|Craig Parshall, General Counsel|
October 3, 2012
When the U.S. Supreme Court commenced its current session this past Monday, it did so trailing the dust of controversy that has still not settled since the slim 5-4 vote to uphold President Obama’s much-disputed health care overhaul.
The question now in the minds of court-watchers everywhere is a simple one to ask but difficult to predict: what cases will the High Court take up? Regardless of the answer, however, it will be a notoriously small percentage of the total number of Petitions for Writ of Certiorari filed with the Supreme Court every year, which usually run in the thousands.
There is one contentious area of law that is unlikely to be argued and decided this year: the failure of the Administration to provide adequate protection for the religious liberties of faith-conscious employers that are now burdened by the new health care provisions. More than 27 cases challenging the law on religious freedom grounds have sprouted up. Two cases have been dismissed by federal trial courts on procedural grounds and one on the merits last Friday. In another case, Newland v. Sebelius, NRB member Alliance Defending Freedom (ADF) won an interim victory in obtaining a narrow temporary injunction against the heath care mandate, a ruling that protects only the plaintiffs in that suit. Appeals are pending in some of the cases, but are unlikely to be decided quickly enough by the Courts of Appeal to reach the Supreme Court this term.
Other cases with a much higher likelihood of review involve the gay rights agenda and the aggressive attempts to legalize same-sex marriage. Currently, the High Court is considering whether to take up an appeal from several federal courts that have struck down the Defense of Marriage Act (DOMA), a federal law signed by President Bill Clinton, but a law that the Obama Administration has decided not to defend in court because it establishes traditional one-man, one-woman marriage as the standard for federal purposes. There is a fair amount of intrigue over this issue because, if the Court were to take up the appeal from the First Circuit Court of Appeals, newly appointed Supreme Court Justice Elena Kagan, a likely vote for voiding the law, may be forced to recuse herself due to previous involvement as U.S. Solicitor General. Other appeals could be reviewed, instead, on the same issue and without the Kagan problem, but those have substantial procedural quirks that could bode poorly for same-sex marriage advocates.

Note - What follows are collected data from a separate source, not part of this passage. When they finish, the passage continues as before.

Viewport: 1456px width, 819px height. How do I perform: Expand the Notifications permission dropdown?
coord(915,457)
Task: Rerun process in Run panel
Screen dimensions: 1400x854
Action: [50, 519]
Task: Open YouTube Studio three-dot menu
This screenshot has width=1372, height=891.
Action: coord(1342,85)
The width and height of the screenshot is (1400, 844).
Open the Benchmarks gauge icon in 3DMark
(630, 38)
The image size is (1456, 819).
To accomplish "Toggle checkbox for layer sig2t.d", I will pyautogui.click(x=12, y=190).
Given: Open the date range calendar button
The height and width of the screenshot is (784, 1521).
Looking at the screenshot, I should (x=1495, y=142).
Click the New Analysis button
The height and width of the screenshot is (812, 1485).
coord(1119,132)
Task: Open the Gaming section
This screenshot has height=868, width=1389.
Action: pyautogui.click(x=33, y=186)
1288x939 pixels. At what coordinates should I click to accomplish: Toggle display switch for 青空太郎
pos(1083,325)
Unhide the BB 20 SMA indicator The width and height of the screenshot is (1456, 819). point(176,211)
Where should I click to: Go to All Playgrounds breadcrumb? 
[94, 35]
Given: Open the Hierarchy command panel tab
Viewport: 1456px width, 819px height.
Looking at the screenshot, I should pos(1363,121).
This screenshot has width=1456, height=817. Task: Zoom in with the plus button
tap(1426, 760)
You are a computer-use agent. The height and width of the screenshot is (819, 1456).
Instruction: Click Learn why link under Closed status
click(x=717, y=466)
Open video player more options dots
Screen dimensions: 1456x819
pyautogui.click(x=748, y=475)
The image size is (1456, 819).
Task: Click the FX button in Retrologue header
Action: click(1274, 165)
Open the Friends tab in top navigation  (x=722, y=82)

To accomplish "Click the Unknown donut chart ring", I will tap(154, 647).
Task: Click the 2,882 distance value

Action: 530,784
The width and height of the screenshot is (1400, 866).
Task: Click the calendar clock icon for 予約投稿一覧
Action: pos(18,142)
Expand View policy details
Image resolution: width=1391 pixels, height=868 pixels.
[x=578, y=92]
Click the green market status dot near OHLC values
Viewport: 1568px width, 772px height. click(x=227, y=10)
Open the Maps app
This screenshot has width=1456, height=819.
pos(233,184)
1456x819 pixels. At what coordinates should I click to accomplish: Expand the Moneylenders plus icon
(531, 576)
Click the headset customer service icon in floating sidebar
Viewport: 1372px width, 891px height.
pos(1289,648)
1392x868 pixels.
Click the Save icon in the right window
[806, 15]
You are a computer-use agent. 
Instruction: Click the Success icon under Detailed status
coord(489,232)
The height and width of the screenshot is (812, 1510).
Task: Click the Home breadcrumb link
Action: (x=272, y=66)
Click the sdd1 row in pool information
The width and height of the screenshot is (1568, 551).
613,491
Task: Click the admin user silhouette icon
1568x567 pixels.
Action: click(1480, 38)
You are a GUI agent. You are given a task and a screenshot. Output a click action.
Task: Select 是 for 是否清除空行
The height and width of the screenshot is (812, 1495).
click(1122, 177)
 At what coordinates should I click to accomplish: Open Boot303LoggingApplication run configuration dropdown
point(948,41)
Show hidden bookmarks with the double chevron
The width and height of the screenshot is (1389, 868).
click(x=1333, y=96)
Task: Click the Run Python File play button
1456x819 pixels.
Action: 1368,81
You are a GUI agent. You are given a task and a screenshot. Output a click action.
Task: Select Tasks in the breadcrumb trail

The sensational Proposition 8 trial in California (attacking a state referendum that sustained traditional marriage) could also be accepted by the Court. It has already reviewed the case once before on a technical issue, and the justices criticized the trial judge’s attempt to allow TV cameras to televise the case and to permit Internet video replay of the proceedings in violation of federal rules. In a communications case, the Court of Appeals for the DC Circuit will be receiving the final briefs in November in Verizon v. FCC, the challenge to the Commission’s controversial Internet governance rules, popularly dubbed as “net neutrality” regulations. But oral arguments and a decision will probably not come in time for an appeal this term to the Supreme Court.
Yet, with a national election in November, the second most-asked question about the Court has to do with the justices themselves. The next President will likely have the chance to appoint at least one member of the Supreme Court. Conservative stalwart Justice Antonin Scalia will reach 80 in about four years, though there has been no hint of his desire to retire. Justice Ruth Bader Ginsburg, at the other far end of the jurisprudential spectrum, will be 80 next year. And though legal principles may reign during the arguments before the Supreme Court, still, as the old saying goes, “personnel is policy.”